These metrics got suddenly worse on Tuesday, October 13:
Description
Related Objects
- Mentioned In
- T116319: Fix and re-deploy satisfaction schema.
T115031: Fix the deployed version of the Search schema - Mentioned Here
- rECIRab19311a7fc8: Report common terms usage to javascript
rEWMVc5b6de098f16: Add new fields to TestSearchSatisfaction
rEWMV4d3bf0b16691: Add common terms A/B test to search satisfaction
T113291: Add new fields to searchsatisfaction2 schema
T115024: Code A/B test for AND operator relaxation test
Event Timeline
@greg, could someone from your team help us isolate this by going over code changes that rolled out during this period? From graphite it looks like the regression rolled out sometime between 23:20 UTC on October 13.
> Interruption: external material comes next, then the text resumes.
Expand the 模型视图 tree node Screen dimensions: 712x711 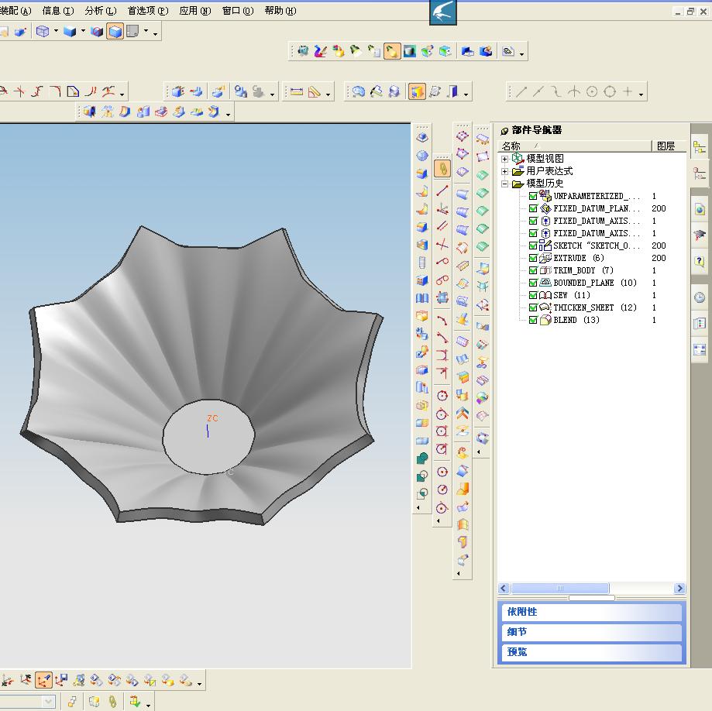coord(505,159)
Checked WebPageTest for that period, the data in Graphite is dead but when I compared between different runs in our WPT instance, there's one extra javascript that has beed added in that period (use the slider to compare the different waterfall graphs):
http://wpt.wmftest.org/video/compare.php?tests=151014_GC_8,151013_CK_40
Does that match what we have in Git?
Else I've seen some strange numbers comparing page sizes between runs (the total is larger but the individual changes doesn't add up, I'll add an issue for that at Github).
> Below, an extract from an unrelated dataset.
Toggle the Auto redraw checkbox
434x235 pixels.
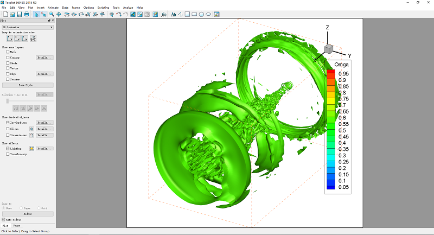tap(4, 219)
+ @EBernhardson who deployed some potentially related changes to Search
From production SAL https://tools.wmflabs.org/sal/production?d=2015-10-13
23:30 <ebernhardson@tin> Synchronized wmf-config/InitialiseSettings.php: Set $wgUploadNavigationUrl to use uselang=$lang for commonsuploads wikis by default (duration: 01m 14s) 23:27 <ebernhardson@tin> Synchronized php-1.27.0-wmf.2/extensions/WikimediaEvents/: Turn on cirrus common terms test (duration: 01m 15s) 23:25 <ebernhardson@tin> Synchronized php-1.27.0-wmf.2/extensions/CirrusSearch/: Add information for common terms ab test (duration: 01m 15s) 23:19 <ebernhardson@tin> Synchronized php-1.27.0-wmf.2/extensions/Flow: Make flow board descriptions editable again (duration: 01m 16s) 23:13 <ebernhardson@tin> Synchronized php-1.27.0-wmf.3/extensions/Flow: Bump flow submodule in 1.27.0-wmf.3 (duration: 01m 15s) 23:10 <ebernhardson@tin> Synchronized php-1.27.0-wmf.3/extensions/WikimediaEvents/: Update WME for common terms AB test (duration: 01m 14s) 23:08 <ebernhardson@tin> Synchronized php-1.27.0-wmf.3/extensions/CirrusSearch/: Update cirrus for common terms AB tes (duration: 01m 15s) 23:02 <ebernhardson@tin> Synchronized wmf-config/InitialiseSettings.php: Turn on logging of the "warning" channel (duration: 01m 13s)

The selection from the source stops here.